Exercise directions: Nothing but the lines from the top of the following entries through the line with "Report package (196, 1672)" should be printed, exactly as they are.

Entries taken from a collection
*** Block opens ***

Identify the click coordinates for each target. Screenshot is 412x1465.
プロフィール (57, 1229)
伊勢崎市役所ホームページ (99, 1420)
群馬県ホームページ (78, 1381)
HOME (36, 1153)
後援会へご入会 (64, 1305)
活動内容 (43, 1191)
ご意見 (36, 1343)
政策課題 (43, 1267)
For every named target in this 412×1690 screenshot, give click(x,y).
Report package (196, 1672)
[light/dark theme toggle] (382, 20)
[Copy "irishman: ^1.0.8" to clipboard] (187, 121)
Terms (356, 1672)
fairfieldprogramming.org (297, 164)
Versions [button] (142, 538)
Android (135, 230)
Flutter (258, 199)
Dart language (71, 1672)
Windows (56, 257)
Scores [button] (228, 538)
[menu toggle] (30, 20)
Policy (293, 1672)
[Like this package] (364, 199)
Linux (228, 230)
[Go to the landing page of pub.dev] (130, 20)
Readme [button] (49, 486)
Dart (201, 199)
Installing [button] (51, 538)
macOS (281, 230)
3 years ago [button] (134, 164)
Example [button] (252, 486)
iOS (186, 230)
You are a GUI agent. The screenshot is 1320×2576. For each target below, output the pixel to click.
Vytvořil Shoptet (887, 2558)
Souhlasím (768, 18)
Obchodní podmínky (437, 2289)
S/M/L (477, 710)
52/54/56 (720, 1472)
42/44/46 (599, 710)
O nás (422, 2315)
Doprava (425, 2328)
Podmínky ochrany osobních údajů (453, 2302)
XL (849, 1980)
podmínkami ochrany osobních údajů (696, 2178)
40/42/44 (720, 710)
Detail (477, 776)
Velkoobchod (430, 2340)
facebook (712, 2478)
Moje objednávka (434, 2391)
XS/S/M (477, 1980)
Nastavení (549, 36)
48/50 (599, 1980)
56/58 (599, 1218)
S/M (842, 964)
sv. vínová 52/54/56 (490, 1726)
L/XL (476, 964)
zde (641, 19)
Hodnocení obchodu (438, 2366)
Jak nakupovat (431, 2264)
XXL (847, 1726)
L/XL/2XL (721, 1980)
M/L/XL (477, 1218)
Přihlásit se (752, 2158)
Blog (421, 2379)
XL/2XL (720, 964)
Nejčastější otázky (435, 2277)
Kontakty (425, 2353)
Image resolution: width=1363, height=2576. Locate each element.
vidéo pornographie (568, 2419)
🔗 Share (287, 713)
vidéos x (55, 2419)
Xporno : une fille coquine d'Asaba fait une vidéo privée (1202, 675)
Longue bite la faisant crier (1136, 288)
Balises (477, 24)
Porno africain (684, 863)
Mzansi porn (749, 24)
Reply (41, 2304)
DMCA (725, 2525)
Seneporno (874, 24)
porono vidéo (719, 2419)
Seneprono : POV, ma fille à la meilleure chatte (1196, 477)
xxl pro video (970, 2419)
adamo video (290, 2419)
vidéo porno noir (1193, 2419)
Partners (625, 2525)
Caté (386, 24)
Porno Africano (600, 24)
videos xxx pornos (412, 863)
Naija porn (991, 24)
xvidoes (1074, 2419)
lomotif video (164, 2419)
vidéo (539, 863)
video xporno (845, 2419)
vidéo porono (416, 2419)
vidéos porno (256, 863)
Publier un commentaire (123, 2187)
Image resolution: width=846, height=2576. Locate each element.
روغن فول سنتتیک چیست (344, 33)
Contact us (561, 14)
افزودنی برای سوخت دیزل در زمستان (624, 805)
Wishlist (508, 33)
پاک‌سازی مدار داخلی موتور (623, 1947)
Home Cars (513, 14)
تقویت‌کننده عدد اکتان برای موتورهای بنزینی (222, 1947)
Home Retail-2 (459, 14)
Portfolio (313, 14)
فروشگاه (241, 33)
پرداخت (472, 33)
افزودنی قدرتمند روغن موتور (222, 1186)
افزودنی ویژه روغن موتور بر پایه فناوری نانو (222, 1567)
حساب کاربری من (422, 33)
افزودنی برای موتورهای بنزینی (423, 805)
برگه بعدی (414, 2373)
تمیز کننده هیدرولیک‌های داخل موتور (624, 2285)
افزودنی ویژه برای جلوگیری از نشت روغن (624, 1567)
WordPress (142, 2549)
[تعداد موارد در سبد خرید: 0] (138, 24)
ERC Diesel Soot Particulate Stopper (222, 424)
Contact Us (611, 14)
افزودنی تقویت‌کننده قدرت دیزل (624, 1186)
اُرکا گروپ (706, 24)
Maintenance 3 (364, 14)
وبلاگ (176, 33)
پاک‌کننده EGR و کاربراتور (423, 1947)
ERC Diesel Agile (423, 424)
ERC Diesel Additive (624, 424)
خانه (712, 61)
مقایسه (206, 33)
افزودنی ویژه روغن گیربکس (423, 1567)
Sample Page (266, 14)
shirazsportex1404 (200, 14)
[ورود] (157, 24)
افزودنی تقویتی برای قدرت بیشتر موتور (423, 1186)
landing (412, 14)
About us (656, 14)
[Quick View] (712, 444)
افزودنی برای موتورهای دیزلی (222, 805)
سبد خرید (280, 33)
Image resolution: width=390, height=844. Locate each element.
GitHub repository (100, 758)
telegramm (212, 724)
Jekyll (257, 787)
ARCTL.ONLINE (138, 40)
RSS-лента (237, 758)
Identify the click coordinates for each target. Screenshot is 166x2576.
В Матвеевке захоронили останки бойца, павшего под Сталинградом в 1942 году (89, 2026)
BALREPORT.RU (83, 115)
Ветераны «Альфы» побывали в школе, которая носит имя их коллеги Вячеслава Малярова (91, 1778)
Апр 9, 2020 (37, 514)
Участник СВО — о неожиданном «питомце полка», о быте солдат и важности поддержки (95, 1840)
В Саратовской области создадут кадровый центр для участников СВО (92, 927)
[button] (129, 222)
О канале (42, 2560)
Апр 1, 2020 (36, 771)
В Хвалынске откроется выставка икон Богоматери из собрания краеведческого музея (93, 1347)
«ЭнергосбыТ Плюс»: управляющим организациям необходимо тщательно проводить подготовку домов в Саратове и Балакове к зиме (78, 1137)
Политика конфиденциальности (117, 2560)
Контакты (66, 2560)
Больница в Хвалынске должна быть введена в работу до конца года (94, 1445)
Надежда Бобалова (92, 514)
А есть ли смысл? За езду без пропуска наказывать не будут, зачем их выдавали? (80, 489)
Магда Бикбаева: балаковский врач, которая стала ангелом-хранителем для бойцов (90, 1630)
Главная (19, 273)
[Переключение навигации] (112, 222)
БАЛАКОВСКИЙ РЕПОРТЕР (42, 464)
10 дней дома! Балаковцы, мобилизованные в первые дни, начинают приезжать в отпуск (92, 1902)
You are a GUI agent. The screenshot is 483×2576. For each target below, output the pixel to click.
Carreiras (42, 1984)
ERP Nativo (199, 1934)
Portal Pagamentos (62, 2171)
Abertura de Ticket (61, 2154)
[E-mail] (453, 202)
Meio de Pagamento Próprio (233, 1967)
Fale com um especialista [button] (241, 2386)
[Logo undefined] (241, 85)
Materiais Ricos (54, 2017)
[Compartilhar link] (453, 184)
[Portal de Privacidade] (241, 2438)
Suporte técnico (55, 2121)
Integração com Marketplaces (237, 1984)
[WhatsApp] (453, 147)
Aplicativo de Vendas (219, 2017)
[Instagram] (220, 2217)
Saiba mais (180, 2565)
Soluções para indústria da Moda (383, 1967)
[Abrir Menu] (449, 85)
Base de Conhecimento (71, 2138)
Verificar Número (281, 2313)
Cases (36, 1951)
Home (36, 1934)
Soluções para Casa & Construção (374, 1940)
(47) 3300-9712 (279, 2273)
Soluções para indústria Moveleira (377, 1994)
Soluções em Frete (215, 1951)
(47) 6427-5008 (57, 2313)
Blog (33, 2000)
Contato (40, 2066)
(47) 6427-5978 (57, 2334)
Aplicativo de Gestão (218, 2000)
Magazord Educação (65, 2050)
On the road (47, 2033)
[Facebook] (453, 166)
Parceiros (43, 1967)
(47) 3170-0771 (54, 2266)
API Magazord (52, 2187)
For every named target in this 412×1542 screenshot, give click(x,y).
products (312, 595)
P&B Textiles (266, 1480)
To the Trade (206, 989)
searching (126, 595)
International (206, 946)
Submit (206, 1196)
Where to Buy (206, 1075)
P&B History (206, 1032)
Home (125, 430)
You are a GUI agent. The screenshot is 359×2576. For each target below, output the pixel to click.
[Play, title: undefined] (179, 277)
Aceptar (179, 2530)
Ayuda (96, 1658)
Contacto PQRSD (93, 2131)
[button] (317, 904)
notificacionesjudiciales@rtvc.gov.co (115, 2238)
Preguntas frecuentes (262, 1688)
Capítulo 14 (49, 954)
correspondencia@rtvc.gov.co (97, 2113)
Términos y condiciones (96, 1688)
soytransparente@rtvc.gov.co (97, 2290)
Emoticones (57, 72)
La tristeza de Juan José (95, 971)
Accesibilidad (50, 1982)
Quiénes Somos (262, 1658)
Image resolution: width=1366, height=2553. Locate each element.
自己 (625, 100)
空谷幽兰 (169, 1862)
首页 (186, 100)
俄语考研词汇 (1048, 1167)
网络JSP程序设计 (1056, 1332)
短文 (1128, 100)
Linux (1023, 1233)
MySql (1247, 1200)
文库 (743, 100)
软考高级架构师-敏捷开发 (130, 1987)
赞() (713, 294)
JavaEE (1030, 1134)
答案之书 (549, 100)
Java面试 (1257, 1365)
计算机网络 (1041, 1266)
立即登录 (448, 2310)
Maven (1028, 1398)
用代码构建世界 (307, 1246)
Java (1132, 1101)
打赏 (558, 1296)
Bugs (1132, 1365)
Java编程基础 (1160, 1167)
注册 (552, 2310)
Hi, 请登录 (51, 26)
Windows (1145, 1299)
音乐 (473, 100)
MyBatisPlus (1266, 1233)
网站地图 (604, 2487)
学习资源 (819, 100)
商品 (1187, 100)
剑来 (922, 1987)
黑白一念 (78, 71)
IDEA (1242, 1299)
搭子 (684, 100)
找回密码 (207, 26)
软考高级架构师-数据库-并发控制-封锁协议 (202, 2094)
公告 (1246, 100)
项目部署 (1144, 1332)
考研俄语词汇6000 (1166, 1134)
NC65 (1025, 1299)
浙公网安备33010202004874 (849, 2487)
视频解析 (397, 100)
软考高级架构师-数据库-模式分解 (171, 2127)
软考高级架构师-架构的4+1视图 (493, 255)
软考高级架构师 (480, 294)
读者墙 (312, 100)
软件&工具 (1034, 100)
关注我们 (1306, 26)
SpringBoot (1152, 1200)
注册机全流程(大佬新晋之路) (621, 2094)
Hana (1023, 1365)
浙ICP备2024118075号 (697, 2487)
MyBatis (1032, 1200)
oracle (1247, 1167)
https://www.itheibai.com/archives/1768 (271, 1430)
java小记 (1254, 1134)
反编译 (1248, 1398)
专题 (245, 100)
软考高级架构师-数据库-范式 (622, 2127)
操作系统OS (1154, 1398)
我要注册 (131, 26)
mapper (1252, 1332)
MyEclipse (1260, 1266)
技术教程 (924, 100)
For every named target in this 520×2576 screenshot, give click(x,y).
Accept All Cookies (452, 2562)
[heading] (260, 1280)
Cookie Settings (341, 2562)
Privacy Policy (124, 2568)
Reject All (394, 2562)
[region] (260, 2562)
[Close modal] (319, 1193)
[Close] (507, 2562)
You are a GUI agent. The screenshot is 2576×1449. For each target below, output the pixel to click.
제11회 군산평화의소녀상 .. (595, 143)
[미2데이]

*** Block closes ***

Problem solution:
Identify the click coordinates for each target. Screenshot is 412x1465.
プロフィール (57, 1229)
伊勢崎市役所ホームページ (99, 1420)
群馬県ホームページ (78, 1381)
HOME (36, 1153)
後援会へご入会 (64, 1305)
活動内容 (43, 1191)
ご意見 (36, 1343)
政策課題 (43, 1267)
For every named target in this 412×1690 screenshot, give click(x,y).
Report package (196, 1672)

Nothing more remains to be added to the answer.